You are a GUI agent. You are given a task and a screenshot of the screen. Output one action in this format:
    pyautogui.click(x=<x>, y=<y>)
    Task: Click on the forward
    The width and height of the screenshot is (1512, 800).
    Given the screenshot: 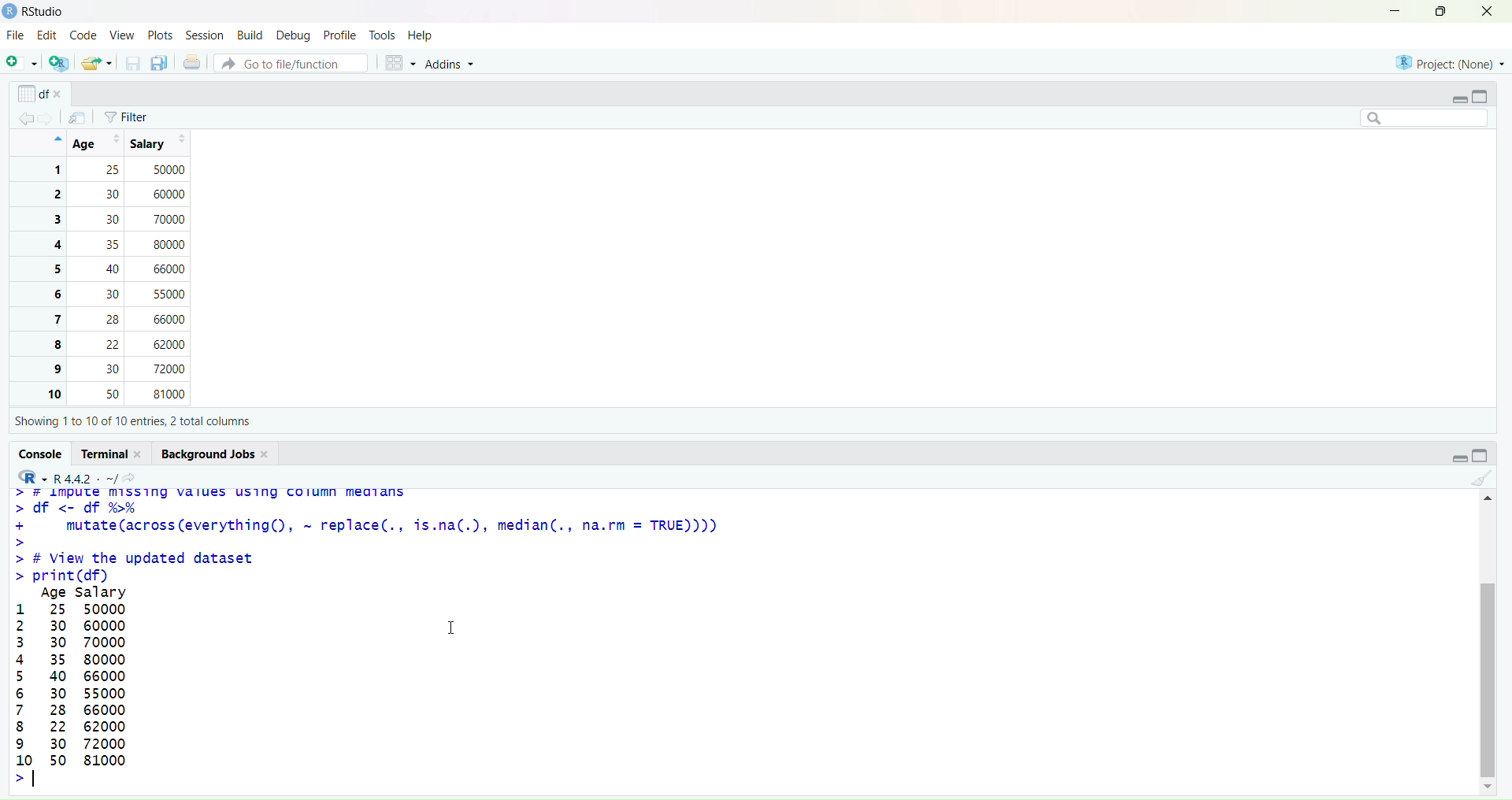 What is the action you would take?
    pyautogui.click(x=52, y=118)
    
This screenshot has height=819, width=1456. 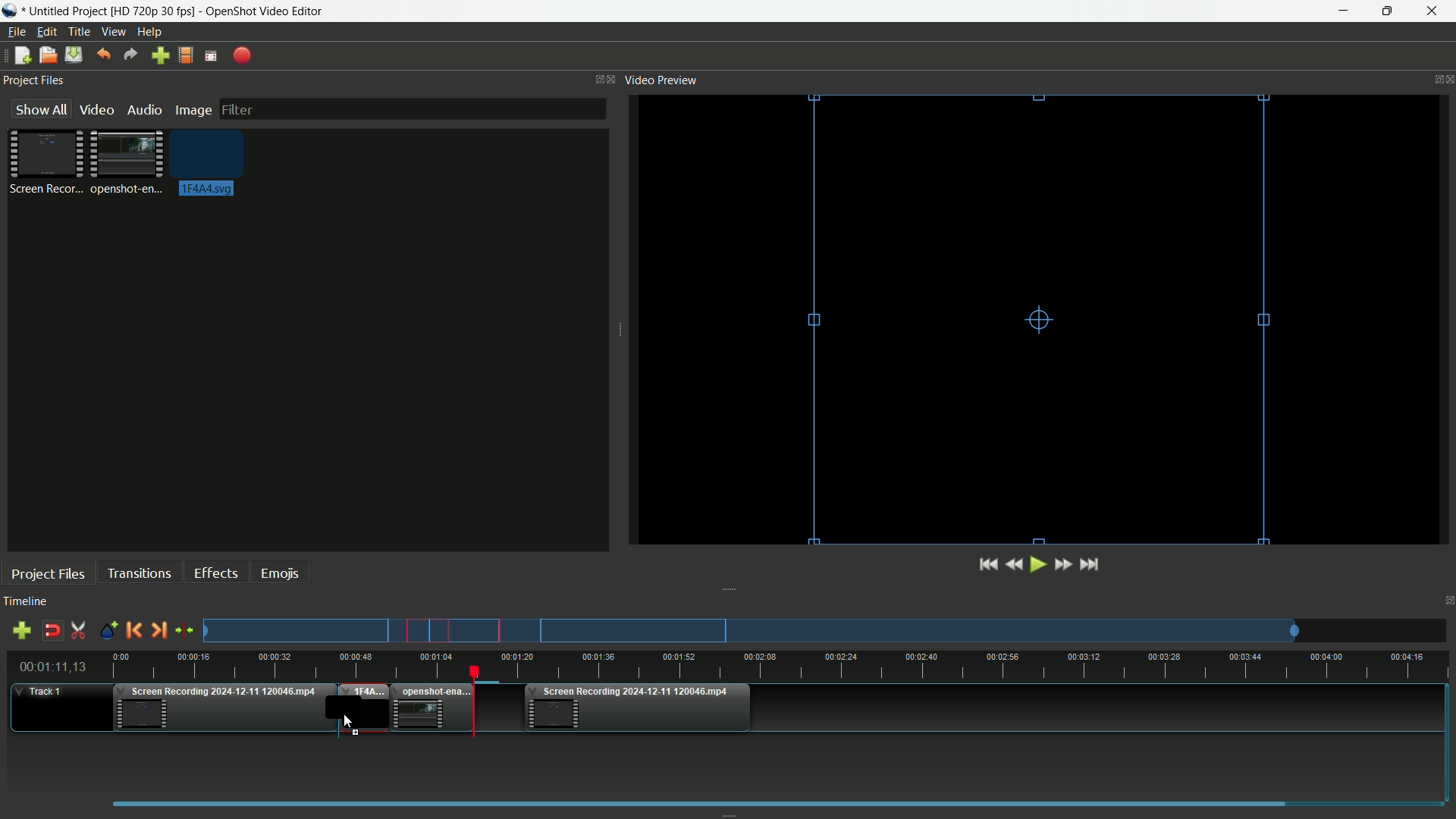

[DEINE AUFGABE]
Ändere den Teil, der am Anfang der Zeilen beginnt und mit der Zeile mit „The width and“ endet: Ersetze dort „forward“ durch „back“ und lass alles andere gleich. Gib nur diesen Teil wieder.

[VOLLSTÄNDIGE ANTWORT]
You are a GUI agent. You are given a task and a screenshot of the screen. Output one action in this format:
    pyautogui.click(x=<x>, y=<y>)
    Task: Click on the back
    The width and height of the screenshot is (1512, 800).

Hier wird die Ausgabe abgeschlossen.